North by Northwest (1959) with Cary Grant and Eva Marie Saint 

I started this awhile ago, but never got around to finishing it. I think it's one of Cary Grant finest performances. The light comedic touches throughout make this a great film, but I didn't really like the ending. 

 

What ?? !!!    I don't get how there seems to be so many people who stop and start movies.  A movie is not like a television series,  where you can watch one episode  (usually an hour long) and then take some time off before you watch the next one.  Most movies are roughly two hours in length  (yes, some longer, many shorter),  so what's the problem with just sticking it out for a couple of hours?

Now, I do understand a couple of reasons why one might not watch a film all in one sitting:  you get interrupted somehow  (emergency phone call,  whatever device you're watching it on stops working, you fall asleep...)  sure, that happens.  Sometimes.  But honestly, even if I don't like the movie I'm watching, I almost always stick with it to the end.

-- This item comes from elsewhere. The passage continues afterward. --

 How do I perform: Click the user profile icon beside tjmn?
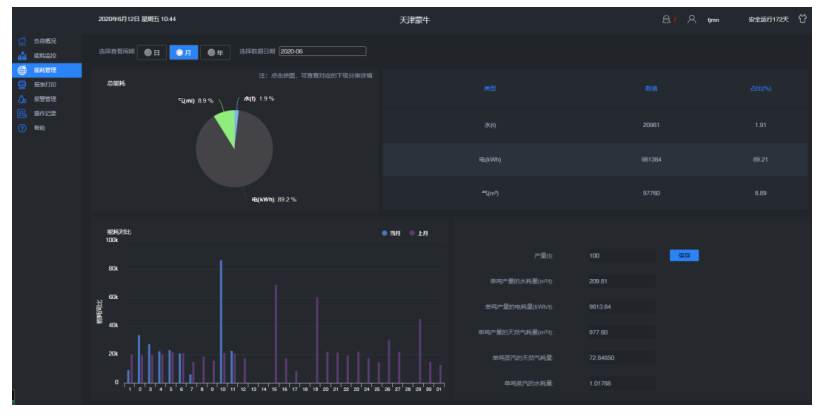691,19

If I don't like it, I never have to watch it again.   I suppose I sound judgemental, and I shouldn't , because  some of my favourite people here on these boards watch movies in bits. But personally, I'll never understand it.

ps:  I also have trouble understanding why you didn't like the ending. The ending is great, a typical exciting dramatic suspenseful Hitchcock ending.  If you didn't like the ending of "North by Northwest", I imagine you're not much of a Hitchcock fan.